**Задания:**
1. Ответьте по отрывку о письме Верджерио на три вопроса:
(a) В каком году Верджерио написал письмо?
(b) Кому, по мнению Верджерио, надо подражать вместо многих авторов сразу?
(c) Чьим образцам, согласно русскому переводу, следуют живописцы «нашей поры»?
2. Перечислите все имена людей из русских частей отрывка о письме Верджерио.
3. Продолжите отрывок о письме Верджерио со следующего предложения после последнего.

**Исходный отрывок:**
+++
Падуанский гуманист Пьетро Паоло Верджерио в 1396 году написал письмо, в котором возражал рекомендациям Сенеки о формировании стиля по образцу, вобравшему лучшие свойства языка многочисленных авторов: вместо этого следует подражать одному лишь Цицерону. Верджерио (выступая против эклектизма, в частном письме из Падуи) использует аргумент a simili:
Et quanquam Anneus neminem velit unum sequendum, sed ex diversis novum quoddam dicendi genus conficiendum, michi tamen non ita videtur, sed unum aliquem eundemque optimum habendum esse, quem precipuum imitemur, propterea quod tanto fit quisque deterior quanto inferiorem secutus a superiore defecit. Faciendum est igitur quod etatis nostre pictores, qui, cum ceterorum claras imagines sedulo spectent, solius tamen Ioti exemplaria sequuntur.
И хотя Аннею угодно никому одному не следовать, но из разных создавать некий небывалый род речи, мне, однако, так не сдается, но надо иметь какого-то одного да лучшего, кому главным образом и будем подражать, потому что настолько каждый плошает, насколько, следуя низшему, хуже высшего. Надо так, стало быть, поступать, как живописцы нашей поры, которые, хотя и глядят на яркие образцы прочих, следуют образцам одного таки Джотто[75].
+++
**Извлечённые данные:**
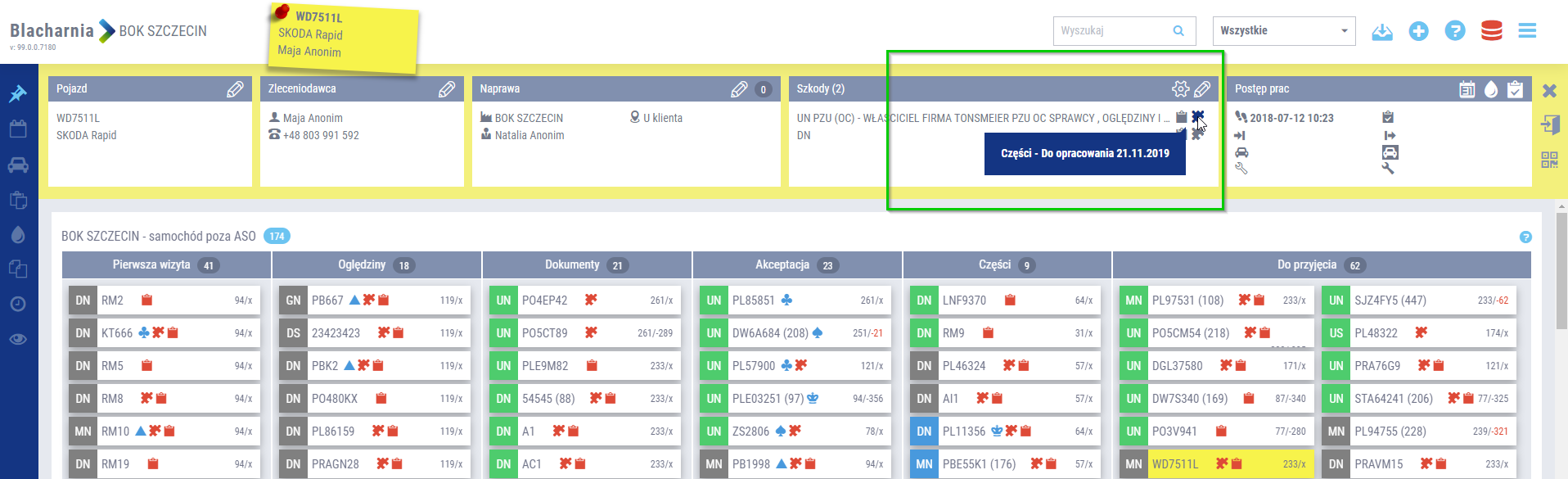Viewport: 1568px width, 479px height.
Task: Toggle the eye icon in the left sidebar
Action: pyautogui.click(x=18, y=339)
+++
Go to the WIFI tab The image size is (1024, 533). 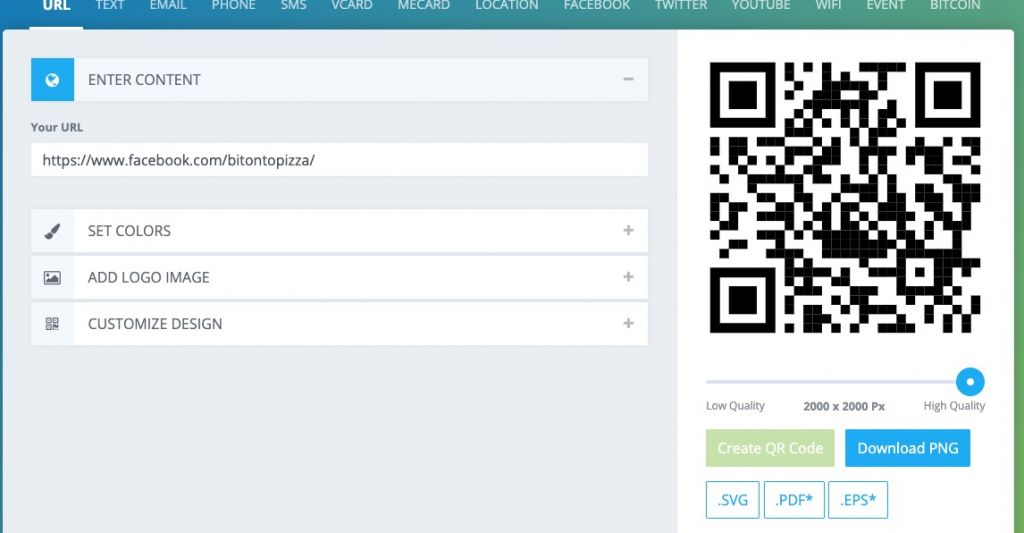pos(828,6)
+++
**Ответы к заданиям:**
1.
(a) В 1396 году.
(b) Одному лишь Цицерону.
(c) Образцам Джотто.

2. Пьетро Паоло Верджерио, Сенека, Цицерон, Анней, Джотто.

3.
На первый взгляд это замечание может свидетельствовать о двух или трех вещах, представляющих потенциальный интерес для историка искусства: что, поскольку гуманисту это должно было быть известно, в Падуе формирование стиля обыкновенно происходило не эклектически, а на основе образцов лишь одного художника; что не обязательно им являлся тот самый художник, у которого человек был подмастерьем; и что в 1396‐м Джотто все еще был наиболее почитаем другими падуанскими художниками. Но, возможно, при ином подходе, если встать на позицию гуманистических воззрений Верджерио, это говорит лишь о том, что именно ему, падуанскому гуманисту с флорентийскими связями, в 1396 году первым на ум приходит имя Джотто: во всем остальном mutatis mutandis он придерживался Rhetorica ad Herennium. Ни одна из точек зрения не будет достаточно убедительной.